- 10:36 AM
437g

Reaction Analysis of “Living/Controlled” Polymerization Techniques Used to Enhance Binding Characteristics of Highly Crosslinked Imprinted Polymer Networks

Vishal D. Salian, Asa D. Vaughan, and Mark E. Byrne. Biomimetic & Biohybrid Materials, Biomedical Devices, and Drug Delivery Laboratories, Department of Chemical Engineering, Auburn University, Auburn, AL 36849-5127

Imprinted polymer networks with intrinsic binding properties are materials that have a particular “trained” affinity for a specific target molecule. The “trained” macromolecular memory within these polymer networks are due to two synergistic effects: (i) shape specific cavities that match the template molecule, which provide stabilization of the chemistry in a crosslinked matrix, and (ii) chemical groups oriented to form multiple non-covalent complexation points with the template.
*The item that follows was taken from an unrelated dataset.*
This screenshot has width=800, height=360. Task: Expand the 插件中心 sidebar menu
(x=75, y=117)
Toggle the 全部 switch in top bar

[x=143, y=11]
Kinetics analysis of the polymerization reaction show increases in the chemical controlled polymerization mechanism with the use of “living” polymerization techniques. Binding parameter analysis in conjunction with kinetic parameter analysis indicates that the formation of the binding site takes place during the chemical controlled propagation mechanism of the polymerization reaction. Extending the chemical controlled propagation mechanism via the reversible termination reaction allows for fewer frustrations within the network. Binding parameter research of ethyladenine-9-acetate (EA9A) imprinted poly(methacrylic acid-co-ethylene glycol dimethacrylate) (poly(MAA-co-EGDMA)) networks synthesized via “living” polymerization techniques show increases in template loading capacities and binding affinities compared to standard UV-initiated free radical polymerization. Results from binding studies show a 63% in template loading capacity in EA9A imprinted poly(MAA-co-EGDMA) networks with an increase in fractional double bond conversion, and a 85% increase in template binding affinity for EA9A imprinted poly(MAA-co-EGDMA) networks with equivalent double bond conversions. These results highlight reaction methodologies to tailor imprinted networks and modify the binding characteristics. This will enhance the application potential of “artificial” recognition materials for use in sensors, diagnostic devices, chromatography, and drug delivery carriers.